DISCLAIMER: below this line I just spell out what comes to my mind. Giving the problem more thought might make me change all uttered opinions…

I would try to:

  • Perform a foreground/background segmentation in one of 1000 known ways.
  • Then use the fluorescent nuclei (or whatever it is) as seed points, constraining the space of all possible solutions only to those that have precisely as many segmented objects as one detects nuclei.
  • Use one of many existing methods developed in the context of e.g. blood-vessel segmentation or connectomics. What comes to (my) mind are the methods by Björn Andres or Pascal Fua (et al., of course). These methods can in principle incorporate constraints that express that cells, when crossing, continue on straight.

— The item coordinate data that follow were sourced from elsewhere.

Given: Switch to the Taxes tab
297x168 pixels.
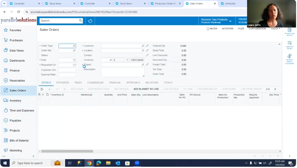Looking at the screenshot, I should click(x=78, y=83).
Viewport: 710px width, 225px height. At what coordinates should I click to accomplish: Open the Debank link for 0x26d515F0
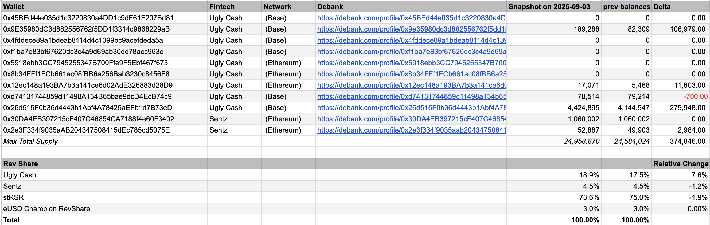pyautogui.click(x=411, y=108)
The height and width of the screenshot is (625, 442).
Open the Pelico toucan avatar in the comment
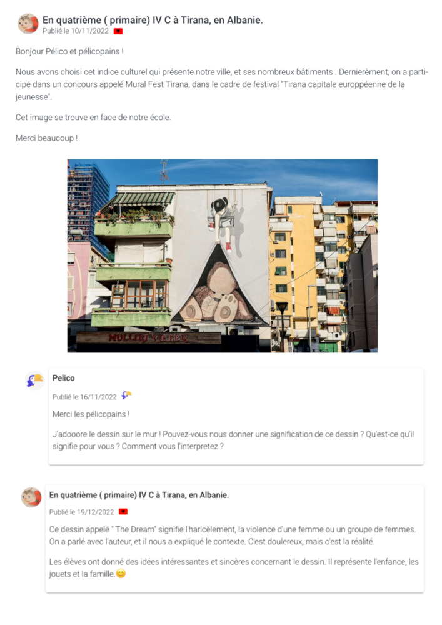point(34,381)
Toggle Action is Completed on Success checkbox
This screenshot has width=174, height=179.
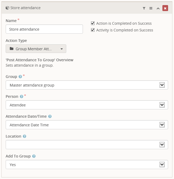[x=93, y=23]
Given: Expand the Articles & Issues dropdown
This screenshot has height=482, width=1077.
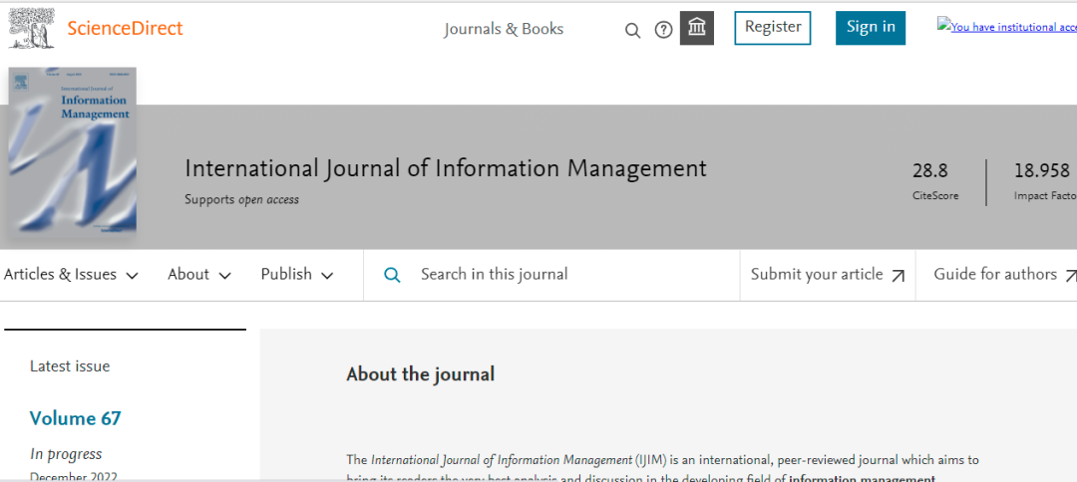Looking at the screenshot, I should click(x=71, y=275).
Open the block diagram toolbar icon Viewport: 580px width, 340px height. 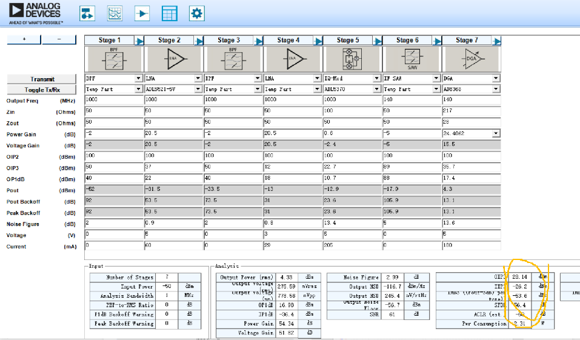pos(87,14)
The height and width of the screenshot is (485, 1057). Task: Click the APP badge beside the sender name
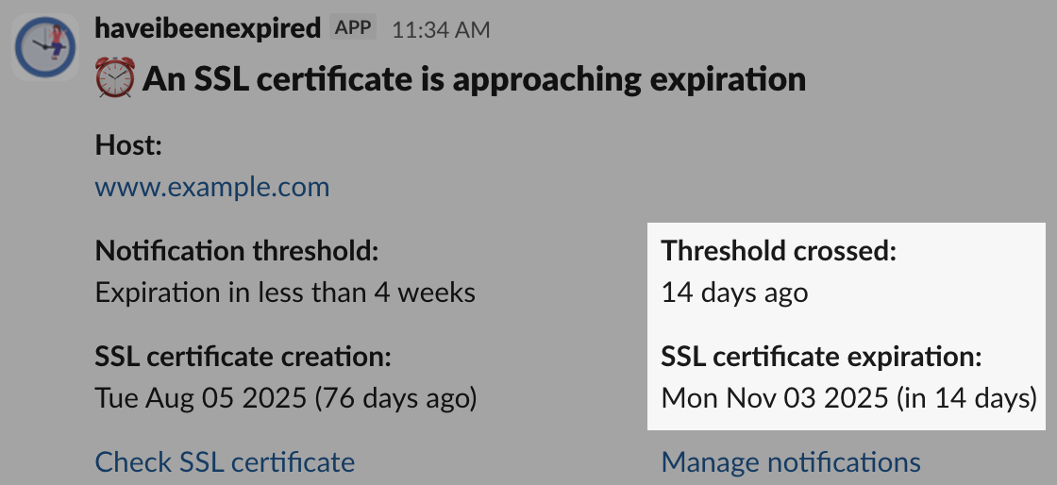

Here one such paper: Türetken, E., Benmansour, F., Andres, B., Pfister, H., & Fua, P. (2013). Reconstructing Loopy Curvilinear Structures Using Integer Programming. Presented at the CVPR '13: Proceedings of the 2013 IEEE Conference on Computer Vision and Pattern Recognition, IEEE Computer Society.

If anybody reads this and thinks: good, this Florian guy must be quite old… I’d be happy to hear about more modern approaches for such problems… please post your ideas! :slight_smile:

Best,
Florian

2 Likes

@bcimini @v_saharuka

Do you have an idea why that is?

When you load it, is there an error message?

What do you mean exactly? I open CellProfiler on a Mac, this gives me no error messages during the launching of CellProfiler. But then I cannot find the additional module.

Is there a direct way to load the module in CellProfiler 2.2.0 UI?

I also tried starting CellProfiler from the terminal to see whether there are error messages using
open -a "CellProfiler.app"
However this does not work. I get an error appearing in an UI window of the Mac, but no error message. What does work is for example "open -a “CellProfiler-3.1.8.app”, which is the newer version.

Is there a way to start CellProfiler 2.2.0 from command line on a Mac in a way that one can see error messages?